Written task A: According to the plum pudding recipe below, why should the foil covering the basin have a pleat in it? Answer in one to three sentences.
Written task B: In the plum pudding recipe below, how long should the pudding simmer in the water bath?
Written task C: Continue the plum pudding recipe below from the point where it stops.

Text shown:
.....

Cover the surface of the pudding with baking paper cut to size, then, using two pieces of foil pleated together in the centre, cover the bowl with enough foil to reach halfway down the basin (see Pleating the foil photos for details). The pleat in the foil is to allow for any expansion during cooking. Tie the foil around the bowl securely with string (see video: Part 3).

Bend two wooden barbecue skewers so they fit over the base of a deep saucepan.

Place the pudding basin on top of the skewers (this prevents the basin from touching the bottom of the pan). Fill the pan with enough boiling water to reach halfway up the side of the basin, creating a water bath (see video: Part 4).

Simmer steadily for six hours, topping up the water occasionally so it does not boil dry.

When done, remove the pudding basin from the saucepan, allow to cool, then refrigerate until required. To reheat, simmer again in a water bath until the pudding is heated through. Remove string, foil and paper, and invert the pudding onto a plate. The pudding should be a rich dark colour but have a very light texture. Top with a sprig of holly, or some homemade fruit mince mixed with chopped walnuts. Douse the pudding with brandy and set it alight just before serving, if desired.

Pour plum pudding sauce over and enjoy!

Use a fairly robust loaf of bread, as commercial white loaves containing 'stay fresh' additives won't dry out enough and you might end up with a wet and soggy pudding.

Chill the grater before grating the butter. If you put the grater in the freezer, make sure you wear rubber gloves when taking it out, to avoid giving your fingers a cold 'burn'. Alternatively, you could grate the butter in a food processor, first chilling the grating plate – it's messy and wasteful, but much easier!

Pleating the foil

Mrs Beeton’s original ‘receipt’, 1861

1328. INGREDIENTS – 1–1/2 lb. of raisins, 1/2 lb. of currants, 1/2 lb. of mixed peel, 3/4 lb. of bread crumbs, 3/4 lb. of suet, 8 eggs, 1 wineglassful of brandy.

.....

Data below:

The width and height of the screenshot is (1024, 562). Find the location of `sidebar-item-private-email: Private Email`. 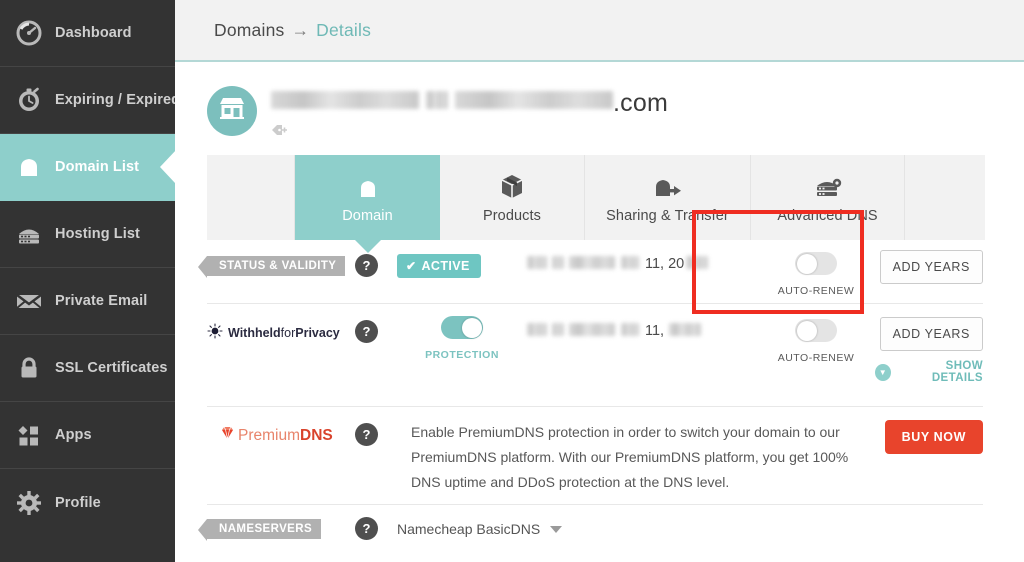

sidebar-item-private-email: Private Email is located at coordinates (88, 302).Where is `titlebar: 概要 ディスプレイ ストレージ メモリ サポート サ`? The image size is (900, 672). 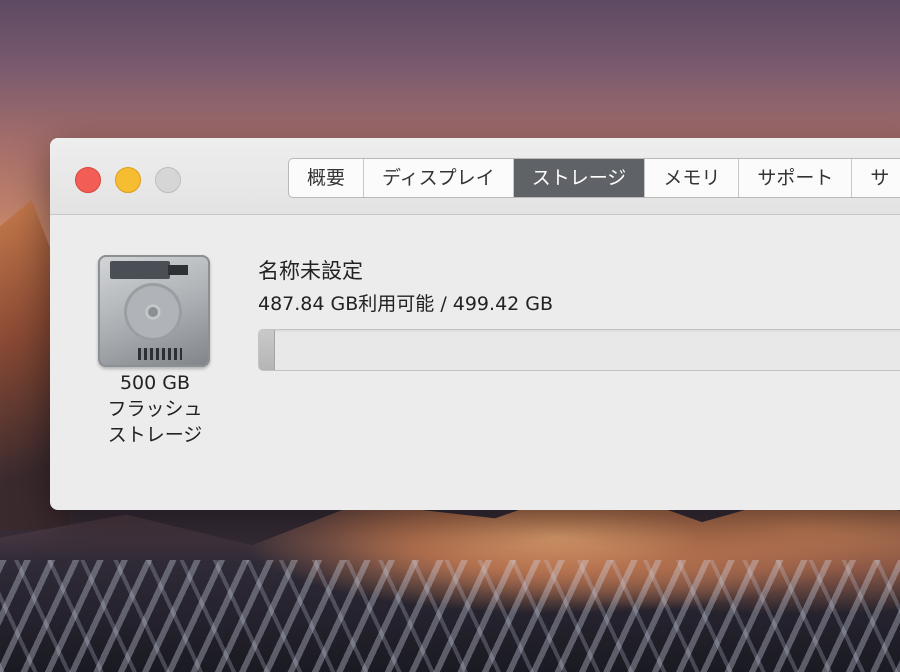 titlebar: 概要 ディスプレイ ストレージ メモリ サポート サ is located at coordinates (475, 176).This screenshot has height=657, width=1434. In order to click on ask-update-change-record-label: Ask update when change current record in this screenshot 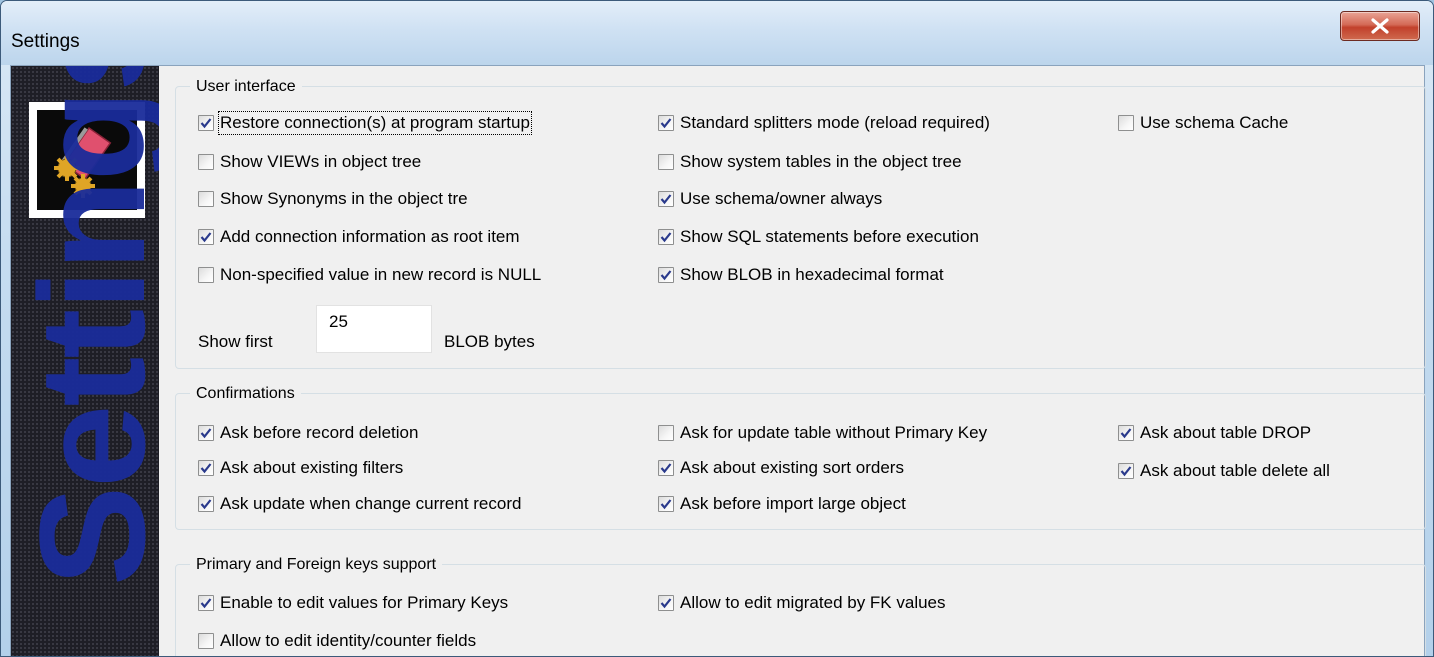, I will do `click(371, 504)`.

.....

Exercise result A: The pleat allows the foil to accommodate any expansion of the pudding during cooking.

Exercise result B: Six hours.

Exercise result C:
Mode.—Stone and cut the raisins in halves, but do not chop them; wash, pick, and dry the currants, and mince the suet finely; cut the candied peel into thin slices, and grate down the bread into fine crumbs. When all these dry ingredients are prepared, mix them well together; then moisten the mixture with the eggs, which should be well beaten, and the brandy; stir well, that everything may be very thoroughly blended, and press the pudding into a buttered mould; tie it down tightly with a floured cloth, and boil for 5 or 6 hours. It may be boiled in a cloth without a mould, and will require the same time allowed for cooking.

As Christmas puddings are usually made a few days before they are required for table, when the pudding is taken out of the pot, hang it up immediately, and put a plate or saucer underneath to catch the water that may drain from it. The day it is to be eaten, plunge it into boiling water, and keep it boiling for at least 2 hours; then turn it out of the mould, and serve with brandy-sauce. On Christmas-day a sprig of holly is usually placed in the middle of the pudding, and about a wineglassful of brandy poured round it, which, at the moment of serving, is lighted, and the pudding thus brought to table encircled in flame.

Time.—5 or 6 hours the first time of boiling; 2 hours the day it is to be served.
Average cost, 4s.
Sufficient for a quart mould for 7 or 8 persons.
Seasonable on the 25th of December, and on various festive occasions till March.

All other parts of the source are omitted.